Interviewer – How can a sinner be saved from the judgment of God?
• By the grace of God. Through the sacrifice for sins that was offered upon the cross.
• Well, I think the answer to that is really what makes Christianity unique among world religions. Because with any other system of belief, systems that understand that there is a fundamental problem with man, what we would call sin, there is also a system of works by which the practitioner needs to either prove himself or redeem himself through his works, his actions. And Christianity alone is the one that basically says that there’s nothing we can do about it. We’re too far gone and only God can save us at that point.
• The apostle Paul probably laid it out best in Ephesians when he stated that it’s by grace through faith that we’re saved and that it’s not by ourselves, that its Christ who did it. He paid the price so that no man should boast in the works that are done.
Interviewer – OK, but how does that work? How exactly does a person get saved?
• You have to believe that Jesus Christ rose from the dead. In other words, that He was crucified on the cross and rose again and paid the price for our sins and by acknowledging Him as Lord.
• Well, Jesus died for everyone’s sins. He paid the full price to redeem us from the judgment that awaits our disobedience, which is hell. He extends the hand of salvation to everyone and all we need to do is take it. Many don’t, but many do. And those that do are saved.
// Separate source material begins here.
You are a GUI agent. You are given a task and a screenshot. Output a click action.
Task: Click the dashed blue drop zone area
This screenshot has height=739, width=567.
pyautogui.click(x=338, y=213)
• You know, to answer that, I like what our pastor teaches on that. He says that salvation is like a legal declaration, that God is the judge and He’s the one that declares us righteous before Him. Satan is like the accusing attorney, Jesus is the defense attorney. Not only does Jesus defend us, but he also posts the bail and pays the fine. So we’re like the jury in that respect and we, depending on who we choose, will determine our eternal destiny.
Dr. R.C. Sproul – The most significant issue that any human being will ever face is the question, “How can I escape the judgment of God?”
“Sirs, what must I do to be saved?” ~ Acts 16:30
Dr. R.C. Sproul – If Jesus taught anything, he taught that each one of us will be brought before God in a final judgment and we will be exposed to His wrath and exposed to His judgment. And that would be the supreme calamity from which to be delivered or to be rescued, which is what the Bible means by “being saved.” And so, if it is true, that we will have to face God; and if it is true that there is a judgment, then the question, “How can I escape that judgment?” becomes the most important question that we will ever have to deal with.
All of this raises another related question: “Who gets the glory in this process of redeeming man from his sins and pardoning him from the judgment those sins deserve?”
• 100% God.
• It’s God and God alone.
• Who else but God? Jesus is the only way. He’s the only sacrifice for sins.
If we were to survey the over one billion people in the world who call themselves
Christians, when we got down to the nitty-gritty of their beliefs concerning these two vital questions, we’d likely find more than a little confusion. And while most would probably answer the second question correctly, that God alone gets the glory, more often than not this response wouldn’t be theologically consistent with the details of their first answer.